Jobcare offers a range of services, courses and resources to help people develop their skills and improve their employment opportunities.

The Resource Room

The Resource Room is open to drop in clients Monday to Thursday from 10.00am to 12 noon. Access at other times is by appointment only. Jobclub members (clients who have completed a course in Jobcare) have privileged access to the Resource Room facilities from 10.00am to 4.00pm Monday to Thursday.

Jobseeker Course

The course runs Monday to Thursday mornings from 10.00am to 1.00pm. Formal classes last for two hours with a short coffee break. At the end of each class you are given job-related tasks to complete in the Resource Room where Jobcare’s trained staff will help you to put what you have learned into practice.

Jobnet

Jobnet runs 9.30–1.30 Friday mornings for seven weeks. The programme focuses on personal branding, networking, goal setting and job seeking in a digital age. In addition to the large group setting, participants work in focus groups of six, each facilitated by a senior business manager, HR professional or career coach. The facilitators help to energise and support the group. Participants are encouraged to view each Jobnet session as a day at work and to plan appropriately. Key messages in the programme are confidence-building, reinvention, up-skilling, network building, targeted job search, seeking out local opportunities.

Computer Skills

Jobcare offers two different FETAC accredited Computer Skills Courses.

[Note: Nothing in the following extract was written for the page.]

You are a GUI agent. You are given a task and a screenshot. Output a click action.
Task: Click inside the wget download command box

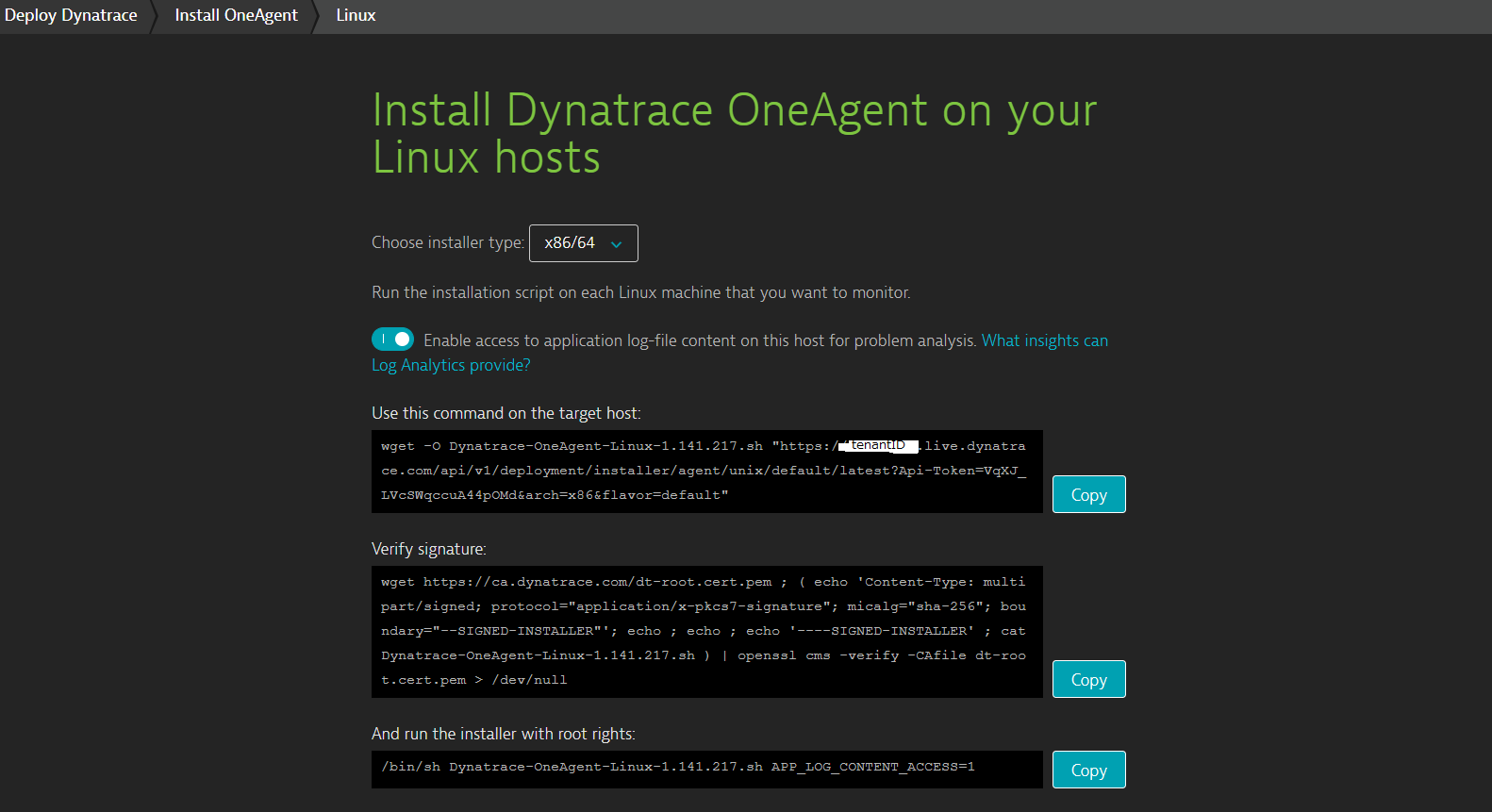click(705, 472)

Time for Families - Building Stronger Families

The primary focus of Time for Families is encouraging loving, committed relationships within families. This focus is based in our Christian faith which motivates our compassion and commitment to social action. We want to reach people coming from a chaotic family background – those that have real needs and who have often missed out. Our highly successful relationship course, “Building Stronger Families”, which Jobcare is the sole provider of in Ireland, has run effectively with community groups and with prisoners and their partners on the outside.

Career Coaching

Jobcare has a number of career coaches who kindly offer their time on a voluntary basis to help clients and staff who are seeking direction in their career paths. The service is available to participants in our programmes for jobseekers and to Jobcare staff.

External Training

Jobcare offers a range of workshops and training courses that can be delivered to youth and community groups, businesses and institutions. Learning takes place in groups where there is a close ratio of tutor to participant. Jobcare is happy to discuss how course material could be tailored to suit the particular needs of a group.